Target: Refusal Clause Happy

It looks like Target policy involves refusing to fill emergency contraception prescriptions. In a Missouri Target store, a 26 year old woman was refused an emergency contraception prescription. When she asked why, she was told by the pharmacist, “I won’t fill it and I don’t have to fill it and that’s my right!”

Why should something as ridiculous sounding as “Target Greatland” have control over a woman’s body?

I’m not really surprised, given that when you walk into a Target store, you are a “guest” not a “customer.” This is fantastic linguistic chicanery, because while one can legitimately claim “the customer is always right,” anyone who has unknowingly served Drink Number 7 to a party guest would be hard-pressed to suggest that “the guest is always right.”

Planned Parenthood has sent three letters to Target. There have been an additional 4,600 letters from people around the country. Target refused to respond to them.

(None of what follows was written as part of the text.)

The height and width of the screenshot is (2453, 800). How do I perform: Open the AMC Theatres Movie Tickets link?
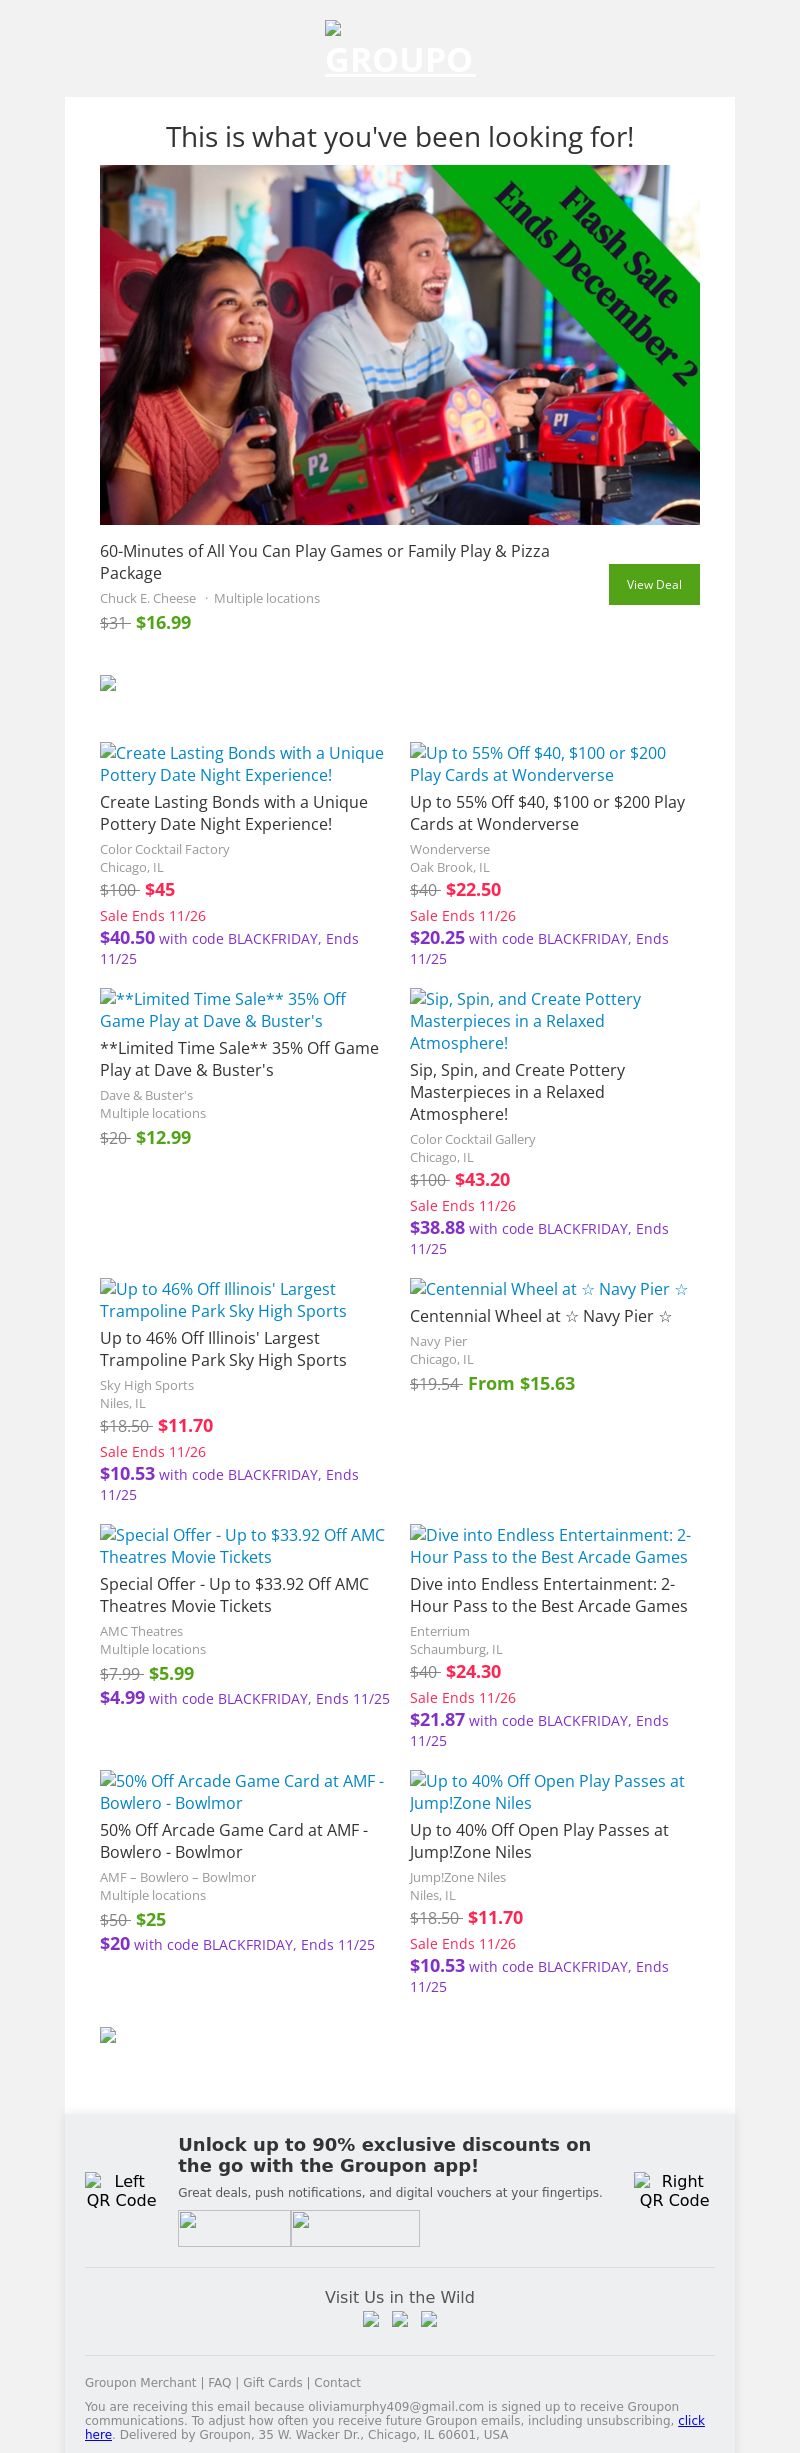(242, 1546)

Target has however answered the City Pages. And Target claims, without producing their findings, that the “alleged incident” was a he-said, she-said thing and, through perhaps unintentional subtext, they have essentially endorsed the refusal clause.

There are two solutions here: (1) boycott Target or pressure them to adopt a wholesale ban on refusal clauses and (2) engage in a national campaign to get state legislation (in as many states as possible) passed that prohibits any pharmacy from employing the refusal clause (specifically in relation to a woman’s right to buy an emergency prescription).